Assumption of the risk is not an absolute bar to recovery and only bars a plaintiff’s recovery when the plaintiff’s fault in assuming the risk is greater than the defendant’s negligence.
Plaintiff reported to his apartment building management that a floodlight in a stairway near his apartment was not working. Plaintiff used the stairway anyway and was injured in a fall. Plaintiff then sued Defendant, the landlord. Defendant argued that Plaintiff had assumed the risk when he used the stairway knowing that the light was out. Defendant also argued that if the court applied comparative negligence, Plaintiff was more negligent as a matter of law. Defendant moved for a directed verdict and the trial court granted it. The appellate court reversed and the state Supreme Court granted review.

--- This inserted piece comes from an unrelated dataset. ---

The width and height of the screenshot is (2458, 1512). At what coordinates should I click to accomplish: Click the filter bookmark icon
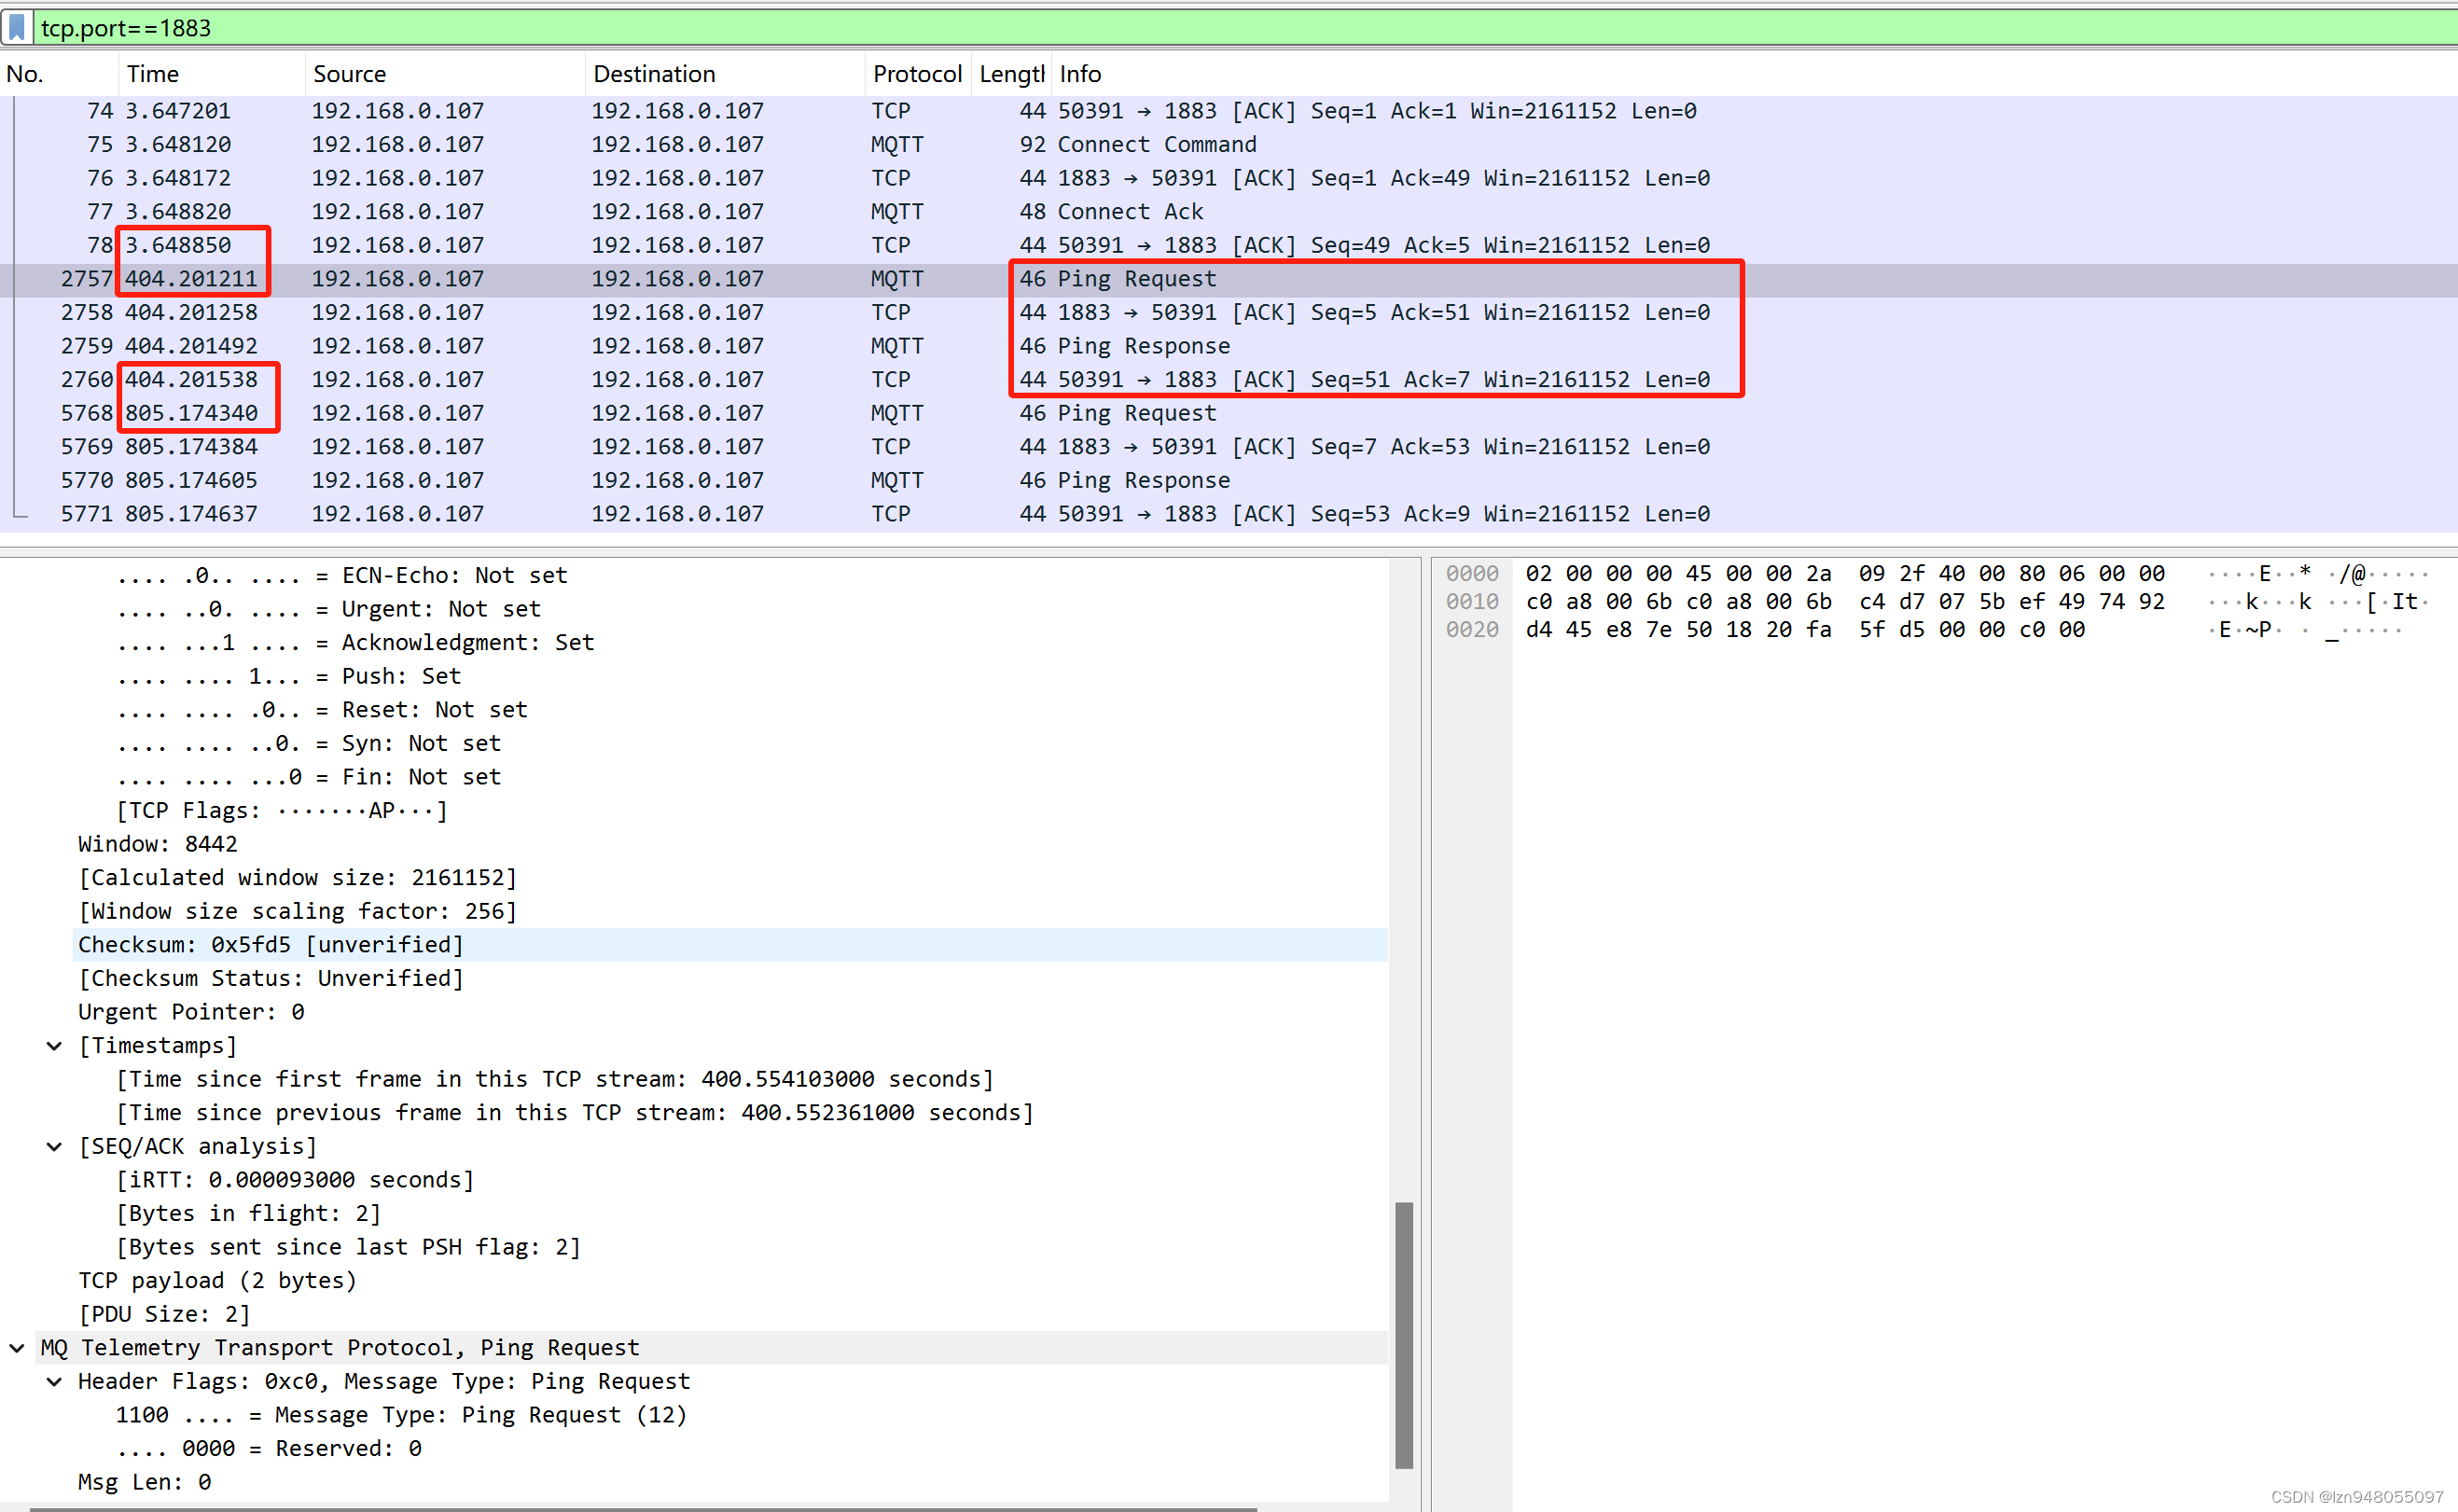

Is recovery barred for a plaintiff under the assumption of risk doctrine if the plaintiff’s negligence in assuming the risk is less than the defendant’s?
(Toal, J.) No. Assumption of the risk is not an absolute bar to recovery and only bars a plaintiff’s recovery when the plaintiff’s fault in assuming the risk is greater than the defendant’s negligence. Here, it would be reasonable to find that Plaintiff’s negligence in using a stairway he knew to have a light out did not exceed Defendant’s negligence. The appellate court decision to remand for a new trial was correct. Assumption of risk is abolished as an absolute bar to recovery. Reversed and remanded.
The court discussed the varied approaches taken by other states on assumption of the risk. Express assumption of risk is a contract theory, instead of a torts theory, and therefore can still be plead as an absolute defense to a claim of negligence.